Quand on arrive en ville








   On habite une petite ville, genre quinze mille habitants, à cheval entre la banlieue et la campagne. Chez nous, il y a trop de bitume pour qu’on soit de vrais campagnards, mais aussi trop de verdure pour qu’on soit de vraies cailleras. Tout autour, ce sont villages, hameaux, bourgs, séparés par des champs et des forêts. Au regard des villages qui nous entourent, on est des citadins par ici, alors qu’au regard de la grande ville, située à un peu moins de cent kilomètres de là, on est des culs-terreux. Personnellement je n’y connais rien en agriculture.
   Un affluent coupe la ville en deux. Le courant remonte du sud vers le nord,  vers la grande ville. La rive est, c’est là qu’il y a les deux cités, les Tours situées sur la colline et les Bâtiments, plus loin, avec le commissariat entre les deux, et puis l’hôpital, la cité scolaire, l’autoroute, la zone d’activité commerciale avec ses magasins tout flingués, ses tout à dix balles et ses marchés discount. La rive ouest, c’est le centre-ville dès qu’on passe le pont, l’église, une place, quelques cafés, des commerces en difficulté, et puis les rues adjacentes. Ils ont fermé la librairie récemment. Autour d’ici c’est agricole et ouvrier. Ça implique  que dans le centre il y ait autant d’agences d’intérim que de boulangeries. Après le centre-ville, on passe le canal, et puis c’est la gare, et les quartiers résidentiels, articulés autour de la mairie, la piscine municipale, le stade, le collège privé, le supermarché. Et tout au bout, une autre colline qui fait face à l’autre, sauf qu’à défaut d’une cité de tours on y trouve des maisons luxueuses. A l’ouest, il y a plusieurs lotissements comme celui dans lequel j’ai grandi et où je vis toujours.

━━━━━━━━━━━━━━━━━━━━━━━━━━━━━━

§ **CONSIGNES DE L'EXERCICE**
Extrayez intégralement le texte ci-dessus sur la petite ville traversée par un affluent et reproduisez-le mot pour mot.

§ **JEU DE DONNÉES**
━━━━━━━━━━━━━━━━━━━━━━━━━━━━━━

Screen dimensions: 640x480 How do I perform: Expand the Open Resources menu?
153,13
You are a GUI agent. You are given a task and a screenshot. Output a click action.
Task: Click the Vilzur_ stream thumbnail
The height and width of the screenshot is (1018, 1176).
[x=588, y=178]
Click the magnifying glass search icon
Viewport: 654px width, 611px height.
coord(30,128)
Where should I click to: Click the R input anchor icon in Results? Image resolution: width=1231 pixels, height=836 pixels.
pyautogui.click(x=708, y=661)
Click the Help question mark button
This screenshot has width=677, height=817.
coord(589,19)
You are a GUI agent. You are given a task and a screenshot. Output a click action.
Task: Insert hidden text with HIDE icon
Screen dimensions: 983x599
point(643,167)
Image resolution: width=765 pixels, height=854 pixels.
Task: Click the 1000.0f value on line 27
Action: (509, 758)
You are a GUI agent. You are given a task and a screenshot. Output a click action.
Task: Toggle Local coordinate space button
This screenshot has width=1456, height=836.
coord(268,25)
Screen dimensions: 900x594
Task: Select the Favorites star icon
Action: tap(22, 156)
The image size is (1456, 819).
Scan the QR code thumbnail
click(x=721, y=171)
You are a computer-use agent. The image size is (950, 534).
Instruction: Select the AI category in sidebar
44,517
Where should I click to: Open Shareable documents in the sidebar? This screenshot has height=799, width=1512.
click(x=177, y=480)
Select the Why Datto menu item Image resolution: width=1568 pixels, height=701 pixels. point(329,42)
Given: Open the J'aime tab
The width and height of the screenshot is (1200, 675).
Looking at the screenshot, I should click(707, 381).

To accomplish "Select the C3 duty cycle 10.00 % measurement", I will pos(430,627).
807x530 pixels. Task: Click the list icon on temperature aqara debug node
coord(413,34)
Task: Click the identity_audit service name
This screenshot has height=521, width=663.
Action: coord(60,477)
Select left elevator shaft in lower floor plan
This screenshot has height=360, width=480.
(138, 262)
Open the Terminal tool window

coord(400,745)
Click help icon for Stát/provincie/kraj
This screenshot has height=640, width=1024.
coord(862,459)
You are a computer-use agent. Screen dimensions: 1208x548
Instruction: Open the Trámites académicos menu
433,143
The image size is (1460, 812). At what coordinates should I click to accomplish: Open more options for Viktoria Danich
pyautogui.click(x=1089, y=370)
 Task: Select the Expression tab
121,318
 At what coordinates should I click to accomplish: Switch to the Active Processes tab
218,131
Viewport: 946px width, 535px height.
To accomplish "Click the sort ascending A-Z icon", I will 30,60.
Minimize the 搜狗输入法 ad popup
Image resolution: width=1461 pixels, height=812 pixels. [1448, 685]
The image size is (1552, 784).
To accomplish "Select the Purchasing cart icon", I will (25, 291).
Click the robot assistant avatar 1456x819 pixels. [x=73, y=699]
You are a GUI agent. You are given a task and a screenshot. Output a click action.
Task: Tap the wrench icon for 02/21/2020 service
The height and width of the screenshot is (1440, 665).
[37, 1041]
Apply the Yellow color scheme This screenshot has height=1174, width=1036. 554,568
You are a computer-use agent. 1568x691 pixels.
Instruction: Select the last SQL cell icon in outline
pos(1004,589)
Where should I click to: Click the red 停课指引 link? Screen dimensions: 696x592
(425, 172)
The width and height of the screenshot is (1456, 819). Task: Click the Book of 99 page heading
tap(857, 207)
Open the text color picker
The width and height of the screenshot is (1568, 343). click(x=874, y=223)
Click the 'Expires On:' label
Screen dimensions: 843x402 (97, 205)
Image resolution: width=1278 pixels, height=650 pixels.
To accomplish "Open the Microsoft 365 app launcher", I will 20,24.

━━━━━━━━━━━━━━━━━━━━━━━━━━━━━━

§ **PROBLÈME RÉSOLU**
Quand on arrive en ville








   On habite une petite ville, genre quinze mille habitants, à cheval entre la banlieue et la campagne. Chez nous, il y a trop de bitume pour qu’on soit de vrais campagnards, mais aussi trop de verdure pour qu’on soit de vraies cailleras. Tout autour, ce sont villages, hameaux, bourgs, séparés par des champs et des forêts. Au regard des villages qui nous entourent, on est des citadins par ici, alors qu’au regard de la grande ville, située à un peu moins de cent kilomètres de là, on est des culs-terreux. Personnellement je n’y connais rien en agriculture.
   Un affluent coupe la ville en deux. Le courant remonte du sud vers le nord,  vers la grande ville. La rive est, c’est là qu’il y a les deux cités, les Tours situées sur la colline et les Bâtiments, plus loin, avec le commissariat entre les deux, et puis l’hôpital, la cité scolaire, l’autoroute, la zone d’activité commerciale avec ses magasins tout flingués, ses tout à dix balles et ses marchés discount. La rive ouest, c’est le centre-ville dès qu’on passe le pont, l’église, une place, quelques cafés, des commerces en difficulté, et puis les rues adjacentes. Ils ont fermé la librairie récemment. Autour d’ici c’est agricole et ouvrier. Ça implique  que dans le centre il y ait autant d’agences d’intérim que de boulangeries. Après le centre-ville, on passe le canal, et puis c’est la gare, et les quartiers résidentiels, articulés autour de la mairie, la piscine municipale, le stade, le collège privé, le supermarché. Et tout au bout, une autre colline qui fait face à l’autre, sauf qu’à défaut d’une cité de tours on y trouve des maisons luxueuses. A l’ouest, il y a plusieurs lotissements comme celui dans lequel j’ai grandi et où je vis toujours.